La villa n'apparaît pas sur le plan cadastral de 1837 mais figure sur une vue stéréoscopique dont le dépôt légal est daté de 1862 ce qui permet de dater sa construction entre ces deux dates. Sur cette dernière photographie, on observe que la villa est de taille plus modeste que l'état actuel, seul le corps central étant alors édifié. La vue porte la mention "chalet de M. Sapène"

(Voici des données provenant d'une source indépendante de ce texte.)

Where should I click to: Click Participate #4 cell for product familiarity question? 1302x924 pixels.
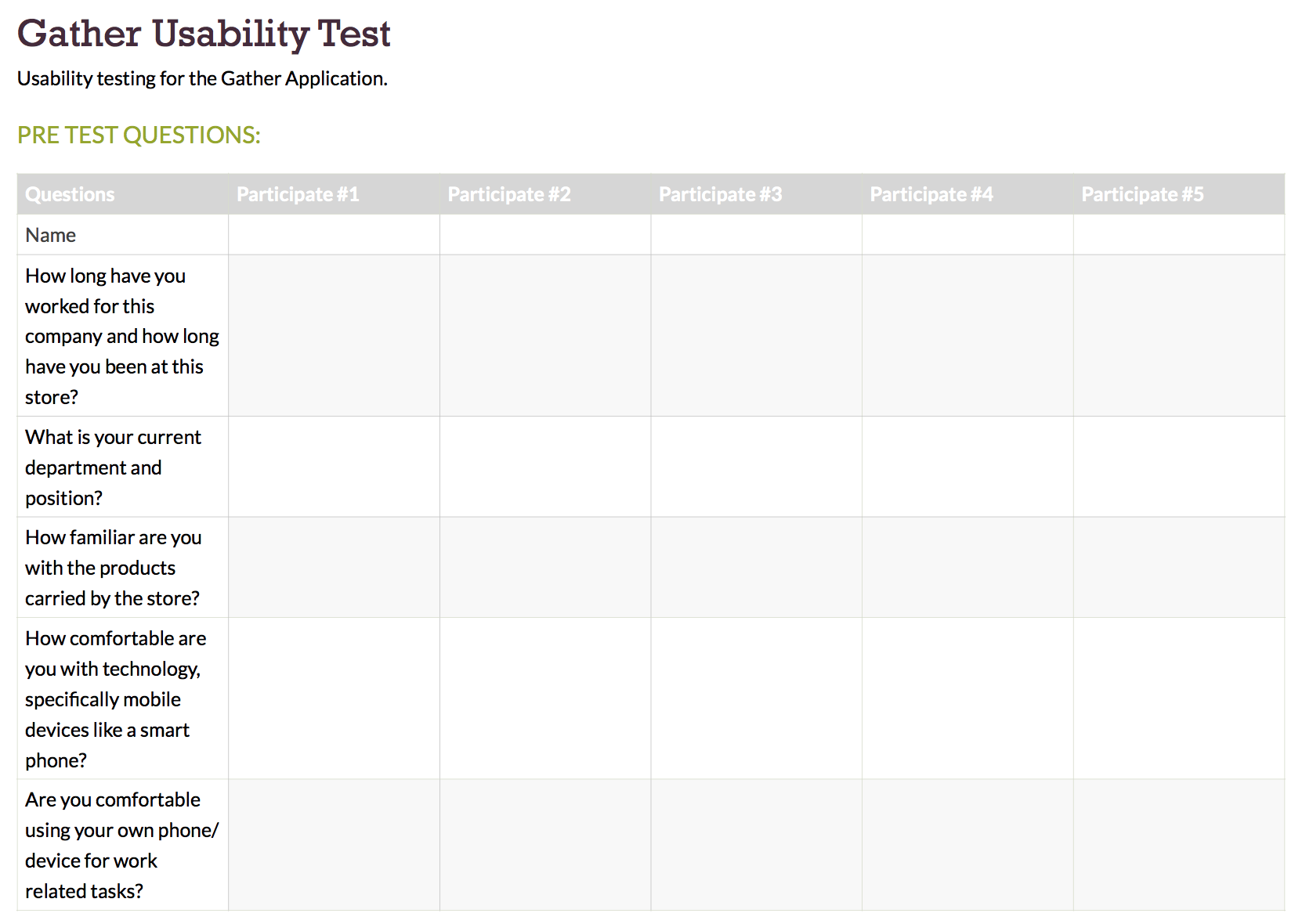[x=967, y=568]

Bien qu'implantée sur le bord oriental de la Pique, sur la commune de Montauban-de-Luchon, la villa apparaît en tant que chalet des Îles sur le plan de Luchon de 1873 recensant les propriétaires des maisons, hôtels mis en location pendant la saison des eaux. On la retrouve sous ce nom sur les plans de 1882 et 1898 ainsi que sur le guide Diamant de 1928 où l'on voit que le golf-links a été installé à proximité immédiate. Elle est l'objet d'une carte postale du photographe Soulé, sans doute vers 1880, ainsi que d'une autre des frères Labouche où elle est désignée comme villa du Bois Chantant à cause de son décor important dans ce matériau et de son environnement très boisé à l'époque, qu'on perçoit encore sur une vue aérienne de 1942. Sur ces vues de la fin du 19e siècle, la villa a été l'objet d'une extension par l'ajout d'un corps transversal qui reprend fidèlement le parti initial.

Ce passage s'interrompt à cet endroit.